Report Shows Shipment Volumes and Pricing Soften
July’s Cass Freight Index confirmed that overall shipment volumes (and pricing) are persistently weak, with increased levels of volatility as all levels of the supply chain (manufacturing, wholesale, retail) continue to try and work down inventory levels.
That said, there have been a few areas of growth, mostly related to e-commerce, with lower levels of expansion being experienced in transit modes serving the auto and housing/ construction industries.
All of this added up to slightly lower shipment volume in July, the seventeenth straight month of year-over-year decline.
Here’s what the Cass report finds. The U.S. economy continues to be in a state of transition. One of the big changes is that U.S. consumers have been choosing to pay down debt and increase their savings rate. Simply put, the consumer has not yet picked up where the industrial economy left off.
Inventories have now contracted from GDP for five consecutive quarters to the tune of ~3% of GDP. This is the longest stretch outside of a recession since 1956-57 and the largest in magnitude since 1995. We expect de-stocking to continue into Q3 in retail, based on the NRF’s (National Retail Federation’s) Port Tracker survey.
Noted Cass: “We remain concerned about elevated levels of cars on dealer lots, and we acknowledge continued efforts to streamline finished inventory in most machinery sectors. Overall inventory levels remain elevated compared to sales, but with further improvement on many ratios in ‘2H (which we expect), and unless demand takes another step down, we believe the persistent drag of de-stocking should progressively lessen as we enter 2017.”
What specifically drove July’s decline in volume? The Association of American Railroads (AAR) reported that July YOY (year-over-year) overall traffic for U.S. Class 1 railroads declined 6.1%, as intermodal units fell 5.4% and commodity carloads originated fell 6.9%. Rails have seen persistent weakness, with overall volumes being negative 77 out of the last 78 weeks.

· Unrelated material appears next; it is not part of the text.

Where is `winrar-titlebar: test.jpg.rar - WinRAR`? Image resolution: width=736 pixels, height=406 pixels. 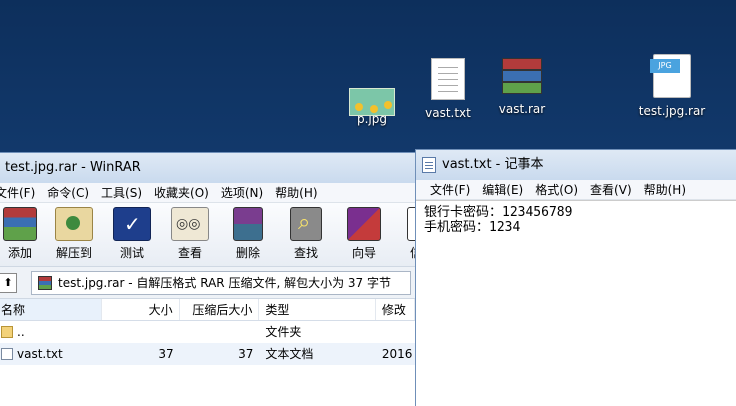 winrar-titlebar: test.jpg.rar - WinRAR is located at coordinates (208, 168).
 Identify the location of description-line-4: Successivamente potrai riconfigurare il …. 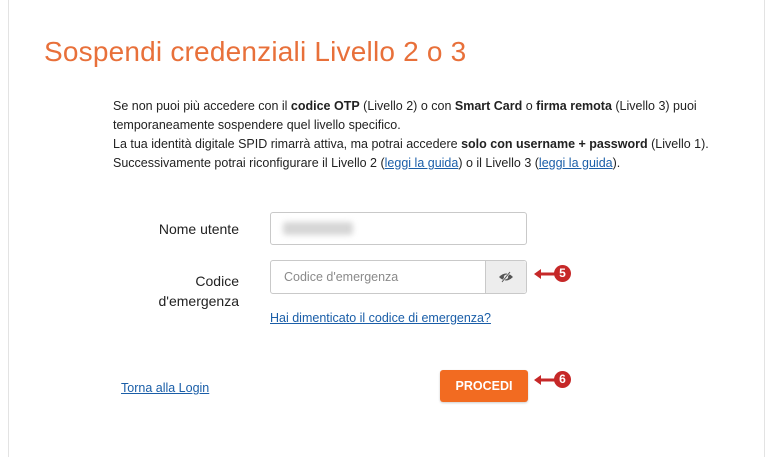
(367, 163).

Cass continued: “We continue to assert the trucking industry provides one of the more reliable reads on the pulse of the domestic economy, as it gives us clues about the health of both the manufacturing and retail sectors. We should note that as the first industrial-led recovery (2009-2014) since 1961 came to an end, and the shift from ‘brick and mortar’ retailing to e-commerce/omni-channel continues, we are becoming more focused on the number of loads moved by truck and less focused on the number of tons moved by truck.
Tonnage itself appears to be growing (three-month moving average +2.75% not seasonally adjusted, +3.24% seasonally adjusted). Counter to this, truck loads have contracted on a YoY basis three out of six months in 2016, with June posting the worst comp since December 2012 (-4.4%). No matter how it is measured, the data coming out of the trucking industry has been both volatile and uninspiring.
The bottom line: truck volumes are mixed, as tonnage continues to be slightly positive and load volume continues to be slightly negative.
Freight payments declined 5.1% in July on a YoY basis. This ongoing weakness, also in its seventeenth straight month of decline, is being driven by a number of factors. In part, this weakness is driven by the excess of capacity in most modes: trucking, rail, air freight, barge, ocean container and bulk. The weakness is also driven in part by the ongoing decline in diesel and jet fuel and corresponding fuel surcharges that influence pricing realized by shippers.